Preamble
Enabling profiling is an affordable way to get an accurate estimate of the time the request has been executed. First you need to enable profiling and call show profiles to get an accurate estimate of the time the request has been executed.
Request profiling
For example, we have the following operation to add data. Suppose that User1 and Gallery1 are already created:
INSERT INTO `homestead`.`images` (`id`, `gallery_id`, `original_filename`, `description`) VALUES
(1, 1, 'me.jpg', 'me.jpg', 'A photo of me walking down the street'),
(2, 1, 'dog.jpg', 'dog.jpg', 'A photo of my dog on the street'),
(3, 1, 'cat.jpg', 'cat.jpg', 'A photo of my cat walking down the street'),
(4, 1, 'purr.jpg', 'purr.jpg', 'A photo of my cat purring');
Executing this request will not cause any problems. But let’s consider the following command:
SELECT * FROM `homestead`.`images` AS i
WHERE i.description LIKE '%street%';
This query is a good example of what might cause problems in the future if we sample a large number of images from the database.
To get the exact time of execution of this query, you can use the following SQL code:
set profiling = 1;
SELECT * FROM `homestead`.`images` AS i
WHERE i.description LIKE '%street%';
show profiles;
Result:
Query_Id | Duration | Request |
1 | 0.00016950 | SHOW WARNINGS |
2 | 0.00039200 | SELECT * FROM homestead.images AS i nWHERE i.description LIKE ’%street%’nLIMIT 0, 1000 |
3 | 0.00037600 | SHOW KEYS FROM homestead.images |
4 | 0.00034625 | SHOW DATABASES LIKE ’homestead |
5 | 0.00027600 | SHOW TABLES FROM homestead LIKE ’images’ |
6 | 0.00024950 | SELECT * FROM homestead.images WHERE 0=1 |
7 | 0.00104300 | SHOW FULL COLUMNS FROM homestead.images LIKE ’id’ |
The command show profiles displays the execution time not only of the original request, but of all the others. In this way, you can accurately profile the requests.
Optimization
But how do you optimize them? To do this, you can use MySQL command explain and improve query performance based on actual information.
Explain is used to get a query execution plan. The way MySQL will execute a query. This command works with the SELECT, DELETE, INSERT, REPLACE and UPDATE operators. The official documentation describes the explain command as follows:
With EXPLAIN you can see where to add indexes to the table to make the operator run faster. You can also use EXPLAIN to check if the table optimizer combines in an optimal order.
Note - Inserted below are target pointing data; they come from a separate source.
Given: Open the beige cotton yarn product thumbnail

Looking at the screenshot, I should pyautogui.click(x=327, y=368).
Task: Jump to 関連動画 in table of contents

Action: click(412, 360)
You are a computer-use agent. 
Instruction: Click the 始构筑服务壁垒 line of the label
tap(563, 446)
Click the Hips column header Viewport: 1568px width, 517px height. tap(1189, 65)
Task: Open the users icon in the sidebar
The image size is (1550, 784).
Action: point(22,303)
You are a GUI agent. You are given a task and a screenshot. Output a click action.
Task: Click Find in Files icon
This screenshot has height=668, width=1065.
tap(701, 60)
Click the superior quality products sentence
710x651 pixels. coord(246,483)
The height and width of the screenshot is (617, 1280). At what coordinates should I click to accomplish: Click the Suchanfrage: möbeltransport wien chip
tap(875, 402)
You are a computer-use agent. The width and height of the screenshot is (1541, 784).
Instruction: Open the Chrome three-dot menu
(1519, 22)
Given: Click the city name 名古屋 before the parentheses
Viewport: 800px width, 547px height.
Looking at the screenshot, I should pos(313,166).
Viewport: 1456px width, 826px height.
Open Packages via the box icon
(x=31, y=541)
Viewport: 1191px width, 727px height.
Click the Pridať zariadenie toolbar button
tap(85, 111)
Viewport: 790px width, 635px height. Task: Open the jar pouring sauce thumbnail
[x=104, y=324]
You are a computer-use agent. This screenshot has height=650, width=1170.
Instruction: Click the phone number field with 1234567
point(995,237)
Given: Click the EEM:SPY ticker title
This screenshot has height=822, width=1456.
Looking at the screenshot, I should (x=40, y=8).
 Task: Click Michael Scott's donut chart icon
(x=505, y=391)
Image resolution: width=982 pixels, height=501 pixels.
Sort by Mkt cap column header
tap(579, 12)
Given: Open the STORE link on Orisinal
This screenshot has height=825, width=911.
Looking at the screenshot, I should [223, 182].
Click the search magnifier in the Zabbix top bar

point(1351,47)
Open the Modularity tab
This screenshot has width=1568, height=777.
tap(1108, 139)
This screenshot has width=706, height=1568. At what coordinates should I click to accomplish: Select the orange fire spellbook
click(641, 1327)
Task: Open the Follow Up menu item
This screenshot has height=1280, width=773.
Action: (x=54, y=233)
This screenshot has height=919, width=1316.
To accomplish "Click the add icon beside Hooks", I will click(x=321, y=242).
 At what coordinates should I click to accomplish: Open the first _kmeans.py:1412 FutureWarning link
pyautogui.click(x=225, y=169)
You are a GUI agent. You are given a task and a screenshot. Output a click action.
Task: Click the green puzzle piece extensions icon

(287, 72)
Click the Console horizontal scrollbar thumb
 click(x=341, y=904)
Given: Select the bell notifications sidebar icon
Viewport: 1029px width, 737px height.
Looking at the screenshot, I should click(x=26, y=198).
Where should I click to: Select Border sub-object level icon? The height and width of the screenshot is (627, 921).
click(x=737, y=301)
As an example, we will look at the query that UserManager.php performs to find the user at the email address:
SELECT * FROM `homestead`.`users` WHERE email = 'claudio.ribeiro@examplemail.com';
To use the explain command, add it before requesting a selection:
EXPLAIN SELECT * FROM `homestead`.`users` WHERE email = 'claudio.ribeiro@examplemail.com';
The result of the work:
id | select_type | table | partitions | type | possible_keys | Key | key_len | ref | rows | filtered | Extra |
1 | SIMPLE | ‘users’ | NULL | ‘const’ | ‘UNIQ_1483A5E9E7927C74’ | ‘UNIQ_1483A5E9E7927C74’ | ‘182’ | ‘const’ | 100.00 | NULL |
- id: is a serial identifier for each SELECT request.
- select_type: the type of SELECT request. This field may accept different values:
- SIMPLE: simple query without subqueries or unions
- PRIMARY: select is in an external request;
- DERIVED: select is part of the subquery;
- SUBQUERY: first select is part of the subquery;
- UNION: select is the second or subsequent operator of the association.
- table: the name of the database table.
- type: specifies how MySQL merges the tables used. The value may indicate the missing indexes and how the query should be rewritten. Possible values for this field:
- system: the table has zero or one row.
- const: the table has only one corresponding row that is indexed. This is the fastest type of association.
- eq_ref: all parts of the index are used by the union. The PRIMARY_KEY or UNIQUE NOT NULL index is used.
- ref: all rows with matching index for each combination of rows from the previous one will be read from the table. This type of union is displayed for indexed columns compared using operators= or<=>.
- Fulltext: the union uses FULLTEXT table index.
- ref_or_null: this is the same as ref, but also contains rows with the value NULL.
- index_merge: the union uses an index list to get the resulting set. The KEY column will contain the keys used.
- unique_subquery: the IN subquery returns only one result from the table and uses the primary key.
- range: the index is used to find suitable rows within a certain range.
- index: the entire index tree is scanned to find the appropriate rows.
- all: the table is scanned to find the appropriate rows to combine. This is the least optimal type of merge. It often indicates that there are no corresponding indexes in the table.
- possible_keys: shows the keys that can be used by MySQL to find the rows in the table.
- keys: the actual index used by MySQL. The DBMS always looks for the optimal key that can be used for a query. When combining many tables, it can identify other keys that are not listed in the possible_keys list, but are more optimal.
- key_len: specifies the length of the index that the query optimizer has selected for use.
- ref: shows the columns or constants that are compared to the index specified in the key column.
- key_len: shows the number of records that have been checked to produce the output. This is an important indicator; the fewer records checked, the better.
- Extra: contains additional information. Values such as Using filesort or Using temporary in this column may indicate a problem request.
Full documentation on the output format of explain can be found on the official MySQL page.
Returning to our query. It has the SIMPLE sample type with the const. This is the most optimal combination. But what happens when more complex queries are executed?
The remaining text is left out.